These ‘read and publish’ two-year pilots allow 100% of UK scholarly output to be published OA in the societies’ hybrid journals, with some including fully OA titles in the fixed-price deals.
Kathryn Spiller, licensing manager at Jisc, who has worked with the societies to negotiate the agreements, says:
“We are delighted to offer smaller publishers a chance to negotiate with a national consortium. OA publishing is becoming within reach, especially now Wellcome has confirmed that these agreements are in compliance with their policy and that their funds can be used to support these agreements. Together we’ll continue to explore new ways in which small learned societies can transition to OA in a sustainable way.”
The Charity Open Access Fund (COAF), a partnership between six health research charities, including the Wellcome Trust, invested £1.3m in OA publishing fees (APCs) with UK-based self-publishing learned societies between 2016 and 2018. These five publishers account for just under a third of this investment.

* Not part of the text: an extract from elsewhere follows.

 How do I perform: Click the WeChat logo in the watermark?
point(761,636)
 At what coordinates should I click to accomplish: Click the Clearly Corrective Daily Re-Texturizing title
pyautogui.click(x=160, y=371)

Through these agreements, the sector transitions away from hundreds of individual APC payments to a fixed annual payment between the institution and the publisher, significantly reducing the administrative burden on researchers, institutions, funders and publishers.
Robert Kiley, head of open research at Wellcome, comments:
“I am delighted that Jisc Collections has successfully negotiated transformative agreements with a number of learned society publishers at no extra cost to institutions. Institutions in receipt of COAF OA funding are able to use these funds to offset the publishing costs for COAF-attributed research published under these agreements.”